Fresh early-spring asparagus and a hint of lemon dress up this tasty chicken main dish shared by ReBecca Vandiver of Bethany, Oklahoma. TIP: To round out the meal, ReBecca serves with a fresh salad and toasted garlic bread.
- 2 cups water
- 2 cups cut fresh asparagus (1-inch diagonal pieces)
- 1 package (6 ounces) long grain and wild rice mix
- 1/4 cup reduced-fat butter, divided
- 3/4 pound boneless skinless chicken breasts, cut into 1-inch strips
- 1/4 teaspoon salt
- 1 medium carrot, shredded
- 2 tablespoons lemon juice
- 1 teaspoon minced garlic
- 1/2 teaspoon grated lemon peel, optional
- In a large saucepan, combine the water, asparagus, rice mix with contents of seasoning packet and 2 tablespoons butter. Bring to a boil; reduce heat. Cover and simmer for 10-15 minutes or until water is absorbed.

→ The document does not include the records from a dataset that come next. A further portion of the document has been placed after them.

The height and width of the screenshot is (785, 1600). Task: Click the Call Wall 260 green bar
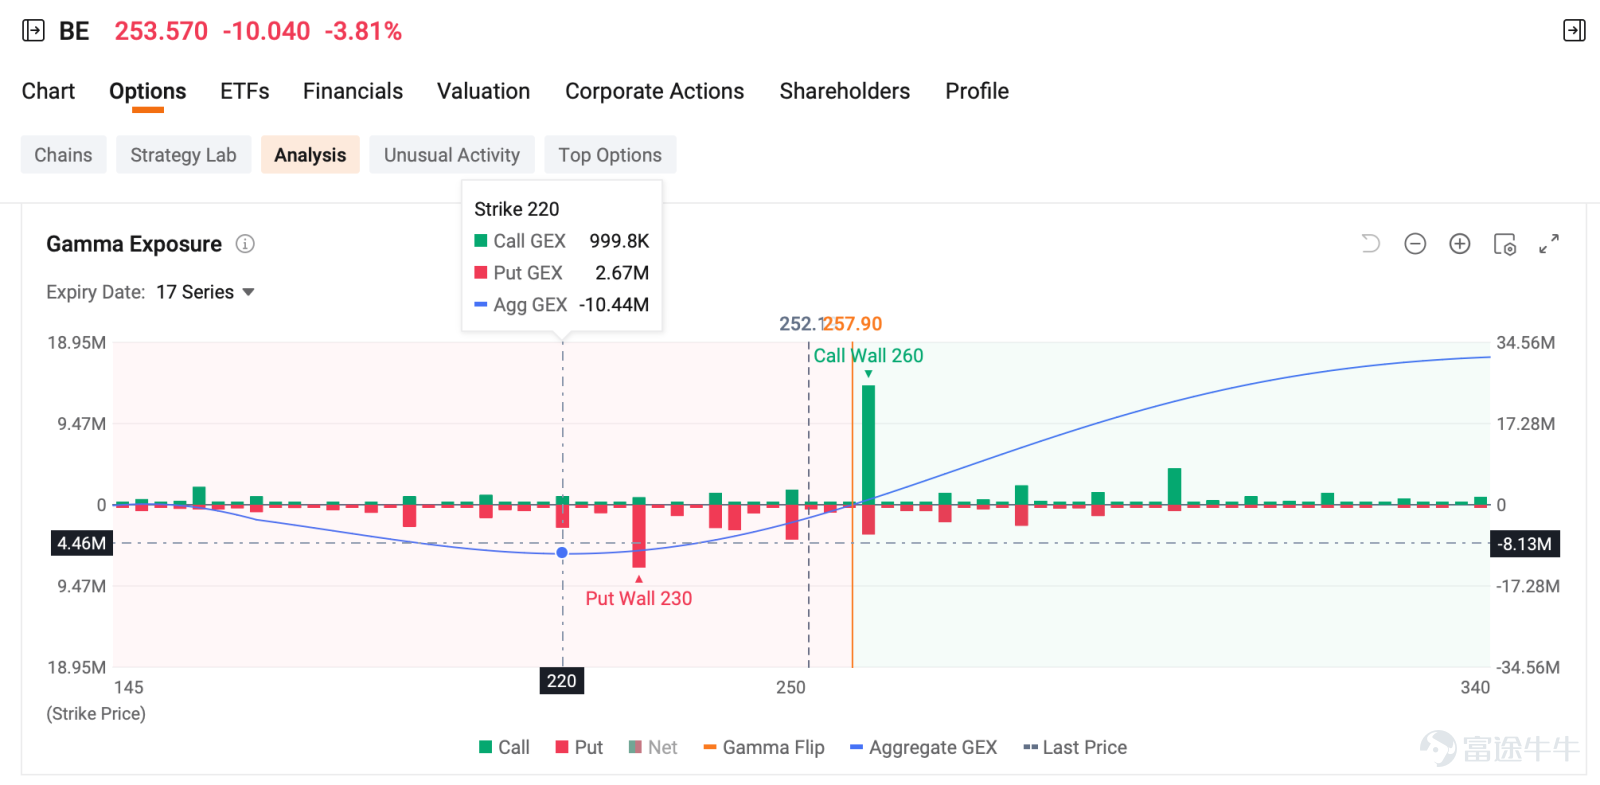[868, 445]
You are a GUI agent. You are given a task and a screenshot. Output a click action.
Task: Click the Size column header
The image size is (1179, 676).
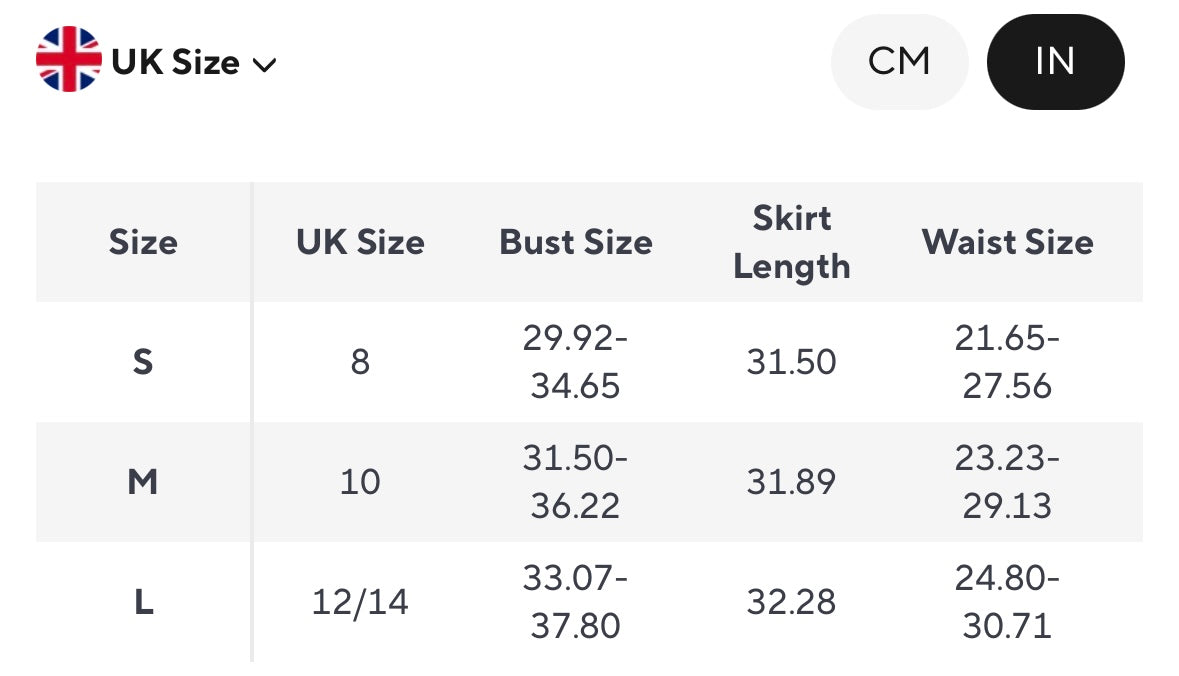(x=143, y=242)
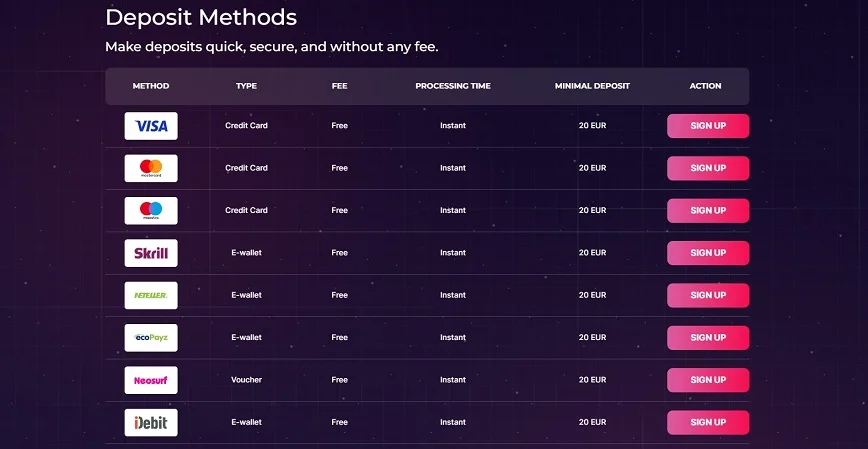Pick the iDebit payment logo
Image resolution: width=868 pixels, height=449 pixels.
click(x=151, y=422)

- Meanwhile, in a large skillet, saute chicken and salt in remaining butter until chicken is no longer pink. Add the carrot, lemon juice, garlic and lemon peel if desired; cook and stir for 1-2 minutes or until carrot is crisp-tender. Stir into rice mixture. Yield: 4 servings.
Originally published as Chicken Rice Dish in Simple & Delicious March/April 2006, p23
Light-Bodied White Wine
Enjoy this recipe with a light-bodied white wine such as Sauvignon Blanc or Pinot Grigio.